[Problem requirements] Using the listing below, copy exactly each line from the one that has "This screenshot has width=350, height=259." through the one that has "the yellow C2X"; omit the pictures.

[Supplied information]

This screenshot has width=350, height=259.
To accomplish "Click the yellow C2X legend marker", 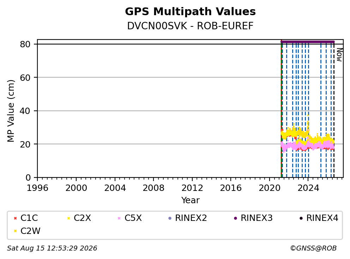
* * *
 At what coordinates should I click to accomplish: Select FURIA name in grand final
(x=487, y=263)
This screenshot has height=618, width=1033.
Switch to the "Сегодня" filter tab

[Expected answer]
This screenshot has width=350, height=259.
To accomplish "Click the yellow C2X legend marker", 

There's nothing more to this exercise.